(Stored data entries)
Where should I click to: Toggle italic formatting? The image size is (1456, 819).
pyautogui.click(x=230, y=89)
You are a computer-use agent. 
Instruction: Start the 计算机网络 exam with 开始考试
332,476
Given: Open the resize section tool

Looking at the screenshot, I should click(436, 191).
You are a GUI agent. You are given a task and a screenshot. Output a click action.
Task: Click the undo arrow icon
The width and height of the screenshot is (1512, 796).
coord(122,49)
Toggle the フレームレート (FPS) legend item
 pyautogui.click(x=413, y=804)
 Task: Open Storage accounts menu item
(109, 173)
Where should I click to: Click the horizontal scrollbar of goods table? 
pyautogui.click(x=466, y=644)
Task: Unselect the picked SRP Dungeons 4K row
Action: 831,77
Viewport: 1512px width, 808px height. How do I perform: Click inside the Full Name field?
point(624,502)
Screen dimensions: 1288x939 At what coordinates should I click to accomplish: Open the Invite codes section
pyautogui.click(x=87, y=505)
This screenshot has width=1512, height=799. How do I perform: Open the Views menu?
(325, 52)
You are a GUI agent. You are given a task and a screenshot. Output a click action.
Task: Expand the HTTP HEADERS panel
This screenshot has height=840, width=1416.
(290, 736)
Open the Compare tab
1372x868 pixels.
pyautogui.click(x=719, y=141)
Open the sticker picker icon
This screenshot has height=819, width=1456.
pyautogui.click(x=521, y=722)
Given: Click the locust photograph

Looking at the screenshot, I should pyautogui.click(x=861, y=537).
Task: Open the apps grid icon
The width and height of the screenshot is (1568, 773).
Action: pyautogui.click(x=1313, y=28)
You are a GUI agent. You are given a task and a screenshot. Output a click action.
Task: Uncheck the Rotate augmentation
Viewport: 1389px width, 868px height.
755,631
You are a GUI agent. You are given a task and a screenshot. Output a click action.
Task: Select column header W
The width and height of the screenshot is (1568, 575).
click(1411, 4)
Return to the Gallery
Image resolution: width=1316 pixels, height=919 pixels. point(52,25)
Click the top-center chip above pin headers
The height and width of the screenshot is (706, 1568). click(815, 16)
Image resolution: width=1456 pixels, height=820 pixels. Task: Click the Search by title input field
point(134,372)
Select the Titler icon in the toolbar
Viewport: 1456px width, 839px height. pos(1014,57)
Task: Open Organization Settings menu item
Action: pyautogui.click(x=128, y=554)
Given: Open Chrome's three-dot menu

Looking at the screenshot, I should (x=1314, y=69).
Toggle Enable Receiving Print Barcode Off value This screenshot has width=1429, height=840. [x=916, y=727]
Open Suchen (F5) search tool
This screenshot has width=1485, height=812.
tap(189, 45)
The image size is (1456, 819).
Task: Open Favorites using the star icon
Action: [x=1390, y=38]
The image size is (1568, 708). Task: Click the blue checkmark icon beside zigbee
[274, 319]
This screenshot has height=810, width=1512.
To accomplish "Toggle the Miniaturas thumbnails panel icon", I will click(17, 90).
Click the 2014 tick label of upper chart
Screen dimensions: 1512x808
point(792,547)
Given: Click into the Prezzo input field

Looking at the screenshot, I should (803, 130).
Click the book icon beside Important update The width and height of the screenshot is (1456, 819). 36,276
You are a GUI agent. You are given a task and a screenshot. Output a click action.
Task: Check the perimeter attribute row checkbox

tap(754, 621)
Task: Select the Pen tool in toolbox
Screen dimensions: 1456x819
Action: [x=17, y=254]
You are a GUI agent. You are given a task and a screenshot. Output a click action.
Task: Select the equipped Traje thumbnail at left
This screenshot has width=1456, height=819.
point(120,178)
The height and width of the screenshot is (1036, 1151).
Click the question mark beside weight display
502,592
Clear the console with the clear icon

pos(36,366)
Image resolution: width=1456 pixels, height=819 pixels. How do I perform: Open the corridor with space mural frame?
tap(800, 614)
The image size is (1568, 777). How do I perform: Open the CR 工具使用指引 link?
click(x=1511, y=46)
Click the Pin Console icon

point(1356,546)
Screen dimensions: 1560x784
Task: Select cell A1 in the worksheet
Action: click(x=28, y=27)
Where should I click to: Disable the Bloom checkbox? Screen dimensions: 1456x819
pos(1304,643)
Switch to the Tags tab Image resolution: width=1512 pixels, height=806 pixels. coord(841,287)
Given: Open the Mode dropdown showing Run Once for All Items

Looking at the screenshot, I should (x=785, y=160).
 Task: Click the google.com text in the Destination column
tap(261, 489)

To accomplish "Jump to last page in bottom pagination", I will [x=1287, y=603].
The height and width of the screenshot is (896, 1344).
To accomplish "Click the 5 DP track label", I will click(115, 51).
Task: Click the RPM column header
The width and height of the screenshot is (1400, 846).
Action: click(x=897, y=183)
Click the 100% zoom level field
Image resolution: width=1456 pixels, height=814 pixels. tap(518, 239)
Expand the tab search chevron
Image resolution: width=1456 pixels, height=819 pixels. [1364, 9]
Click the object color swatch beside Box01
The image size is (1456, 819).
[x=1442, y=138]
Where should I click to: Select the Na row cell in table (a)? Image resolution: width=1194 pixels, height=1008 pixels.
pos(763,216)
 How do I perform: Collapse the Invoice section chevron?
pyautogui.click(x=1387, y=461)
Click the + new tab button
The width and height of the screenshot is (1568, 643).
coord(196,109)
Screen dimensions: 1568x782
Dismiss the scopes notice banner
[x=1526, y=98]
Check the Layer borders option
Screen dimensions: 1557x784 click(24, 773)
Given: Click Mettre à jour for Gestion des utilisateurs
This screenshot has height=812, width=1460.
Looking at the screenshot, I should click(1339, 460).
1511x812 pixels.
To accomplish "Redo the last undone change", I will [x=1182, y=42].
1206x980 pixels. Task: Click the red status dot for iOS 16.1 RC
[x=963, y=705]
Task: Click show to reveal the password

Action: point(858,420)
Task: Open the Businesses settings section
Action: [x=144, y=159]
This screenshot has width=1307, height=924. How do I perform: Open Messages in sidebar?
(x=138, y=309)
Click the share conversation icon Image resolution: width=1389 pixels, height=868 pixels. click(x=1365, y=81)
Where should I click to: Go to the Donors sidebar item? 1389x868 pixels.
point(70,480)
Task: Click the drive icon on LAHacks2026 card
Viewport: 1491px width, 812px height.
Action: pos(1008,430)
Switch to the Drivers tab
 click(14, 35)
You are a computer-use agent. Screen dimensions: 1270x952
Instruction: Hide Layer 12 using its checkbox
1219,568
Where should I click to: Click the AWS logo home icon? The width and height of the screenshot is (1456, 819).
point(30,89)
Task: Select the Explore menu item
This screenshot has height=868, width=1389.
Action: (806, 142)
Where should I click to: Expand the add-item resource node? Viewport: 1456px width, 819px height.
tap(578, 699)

> TASK PROMPT
All that is wanted is the stretch of lines above from the one containing "This screenshot has height=812, width=1460." through the one containing "Task: Select the Explore menu item", duplicated exactly.

> ANSWER BOX
This screenshot has height=812, width=1460.
Looking at the screenshot, I should click(1339, 460).
1511x812 pixels.
To accomplish "Redo the last undone change", I will [x=1182, y=42].
1206x980 pixels. Task: Click the red status dot for iOS 16.1 RC
[x=963, y=705]
Task: Click show to reveal the password

Action: point(858,420)
Task: Open the Businesses settings section
Action: [x=144, y=159]
This screenshot has width=1307, height=924. How do I perform: Open Messages in sidebar?
(x=138, y=309)
Click the share conversation icon Image resolution: width=1389 pixels, height=868 pixels. click(x=1365, y=81)
Where should I click to: Go to the Donors sidebar item? 1389x868 pixels.
point(70,480)
Task: Click the drive icon on LAHacks2026 card
Viewport: 1491px width, 812px height.
Action: pos(1008,430)
Switch to the Drivers tab
 click(14, 35)
You are a computer-use agent. Screen dimensions: 1270x952
Instruction: Hide Layer 12 using its checkbox
1219,568
Where should I click to: Click the AWS logo home icon? The width and height of the screenshot is (1456, 819).
point(30,89)
Task: Select the Explore menu item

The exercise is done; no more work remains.